For the record, these two paths were merged into one very intentionally when we designed keyrings. Master key providers had this (and a few other) APIs, and the problem is that if you have more than one API that can be called during a single top-level operation (encrypt/decrypt), you MUST have something outside of the thing with that API that coordinates the behavior of that thing. This makes creating things that interact with either side of that API much more complicated.

If I am in a situation where I need to generate why am I responsible for checking?

I like the idea of being able to interrogate keyrings on initialization about what they MUST do, but this feels like the wrong shape to me.

I think this comes back to one of the things that we've discussed in the "how to fail with keyrings" doc #131 , which is that any given keyring cannot know whether it is the only keyring and therefore every keyring MUST assume that it is the top keyring.

If we had a control such as you proposed, @robin-aws , then in order to build a multi-keyring I MUST configure keyrings that can never succeed if they are the top keyring. This conflicts with the statement that no keyring can know whether or not it is the top keyring.

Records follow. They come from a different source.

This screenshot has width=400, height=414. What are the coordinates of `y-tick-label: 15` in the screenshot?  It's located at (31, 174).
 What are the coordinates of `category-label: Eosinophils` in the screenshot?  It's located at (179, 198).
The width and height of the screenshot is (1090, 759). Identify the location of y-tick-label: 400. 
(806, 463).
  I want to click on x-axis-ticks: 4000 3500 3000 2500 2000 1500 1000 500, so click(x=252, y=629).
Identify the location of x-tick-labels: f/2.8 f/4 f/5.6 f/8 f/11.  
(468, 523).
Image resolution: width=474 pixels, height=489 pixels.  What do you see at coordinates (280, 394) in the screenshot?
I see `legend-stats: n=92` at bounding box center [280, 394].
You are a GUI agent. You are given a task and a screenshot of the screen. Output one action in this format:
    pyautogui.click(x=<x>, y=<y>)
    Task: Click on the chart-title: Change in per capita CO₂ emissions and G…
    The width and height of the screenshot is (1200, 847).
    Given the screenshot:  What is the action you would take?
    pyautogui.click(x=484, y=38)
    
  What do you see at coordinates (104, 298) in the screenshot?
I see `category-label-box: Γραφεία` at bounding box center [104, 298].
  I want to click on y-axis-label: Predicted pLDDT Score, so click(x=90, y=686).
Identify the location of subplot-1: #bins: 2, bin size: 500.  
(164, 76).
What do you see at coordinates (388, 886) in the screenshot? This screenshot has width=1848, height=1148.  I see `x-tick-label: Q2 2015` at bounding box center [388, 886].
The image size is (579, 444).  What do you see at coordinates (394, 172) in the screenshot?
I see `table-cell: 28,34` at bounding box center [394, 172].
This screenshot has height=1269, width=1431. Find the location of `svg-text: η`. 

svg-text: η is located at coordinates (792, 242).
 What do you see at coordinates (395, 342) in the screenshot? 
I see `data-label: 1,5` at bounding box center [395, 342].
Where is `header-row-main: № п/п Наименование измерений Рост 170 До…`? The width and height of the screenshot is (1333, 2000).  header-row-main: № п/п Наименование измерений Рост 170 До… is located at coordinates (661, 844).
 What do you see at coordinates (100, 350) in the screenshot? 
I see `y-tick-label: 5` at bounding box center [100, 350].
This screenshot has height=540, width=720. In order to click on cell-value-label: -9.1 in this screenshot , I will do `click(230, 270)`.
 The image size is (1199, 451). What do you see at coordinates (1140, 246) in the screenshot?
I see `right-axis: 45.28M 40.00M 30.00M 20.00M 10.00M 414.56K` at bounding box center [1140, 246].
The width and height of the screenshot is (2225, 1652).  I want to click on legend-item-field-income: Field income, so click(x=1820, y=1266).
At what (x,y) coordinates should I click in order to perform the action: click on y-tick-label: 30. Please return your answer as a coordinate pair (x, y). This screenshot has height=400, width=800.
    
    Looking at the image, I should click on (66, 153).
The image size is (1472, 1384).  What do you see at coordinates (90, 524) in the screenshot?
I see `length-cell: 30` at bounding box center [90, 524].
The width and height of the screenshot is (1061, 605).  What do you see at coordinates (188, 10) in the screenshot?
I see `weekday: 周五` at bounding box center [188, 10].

Maybe something in the middle could be useful? Each keyring exposes a set of things that it CAN do, rather than that it MUST do? That way the DefaultCMM and the multi-keyring can still interrogate the things that they are given to determine if success is possible, but we do not place the entire responsibility for that understanding in the DefaultCMM (as would be necessary if keyrings could be configured as @robin-aws proposed).

[robin-aws]

Maybe something in the middle could be useful? Each keyring exposes a set of things that it CAN do, rather than that it MUST do? That way the DefaultCMM and the multi-keyring can still interrogate the things that they are given to determine if success is possible, but we do not place the entire responsibility for that understanding in the DefaultCMM (as would be necessary if keyrings could be configured as @robin-aws proposed).

I think we're actually leaning the same way, as I suggested the 'third configuration option of "generate if needed"' above as well. The best way to model things may be separate CanGenerate() and CanEncrypt() predicates. Most keyrings would support both, and presumably no keyrings would support neither.

[mattsb42-aws]

and presumably no keyrings would support neither.

nit: AWS KMS discovery keyring

[mattsb42-aws]

There's also CanDecrypt(); for example, a keyring that only generates and never encrypts or decrypts.

[seebees]

The nit is why I was talking about onDecrypt :)

For me, I think that having the MultiKeyring generator is a solid win. But I would like to address ALL the other things a keyring can do all together.

I would move the discussion of keyring contracts and predicates into a separate issue and try and talk about ALL of these issues togeter.

[robin-aws]

I would move the discussion of keyring contracts and predicates into a separate issue and try and talk about ALL of these issues togeter.

I like this - I'll fully admit that my ideas are relevant but possibly off-topic. :) We can agree on tightening up the multi-keyring behaviour dynamically, and then argue more about how far we push correct-by-construction and catch more things statically. I'll cut a separate issue.

[robin-aws]

Note for the record that this point is already covered in the current spec:

After the multi-keyring's on-encrypt flow passes the generator call (whether it is defined and called or not) the encryption materials MUST have a data key set.

It currently reads:

If the generator keyring returns encryption materials missing a plaintext data key, OnEncrypt MUST fail. If this keyring does not have a generator keyring, and the input encryption materials does not include a plaintext data key, OnEncrypt MUST fail.

Therefore the only actual change is failing if we have a generator but are given materials with a plaintext data key already set.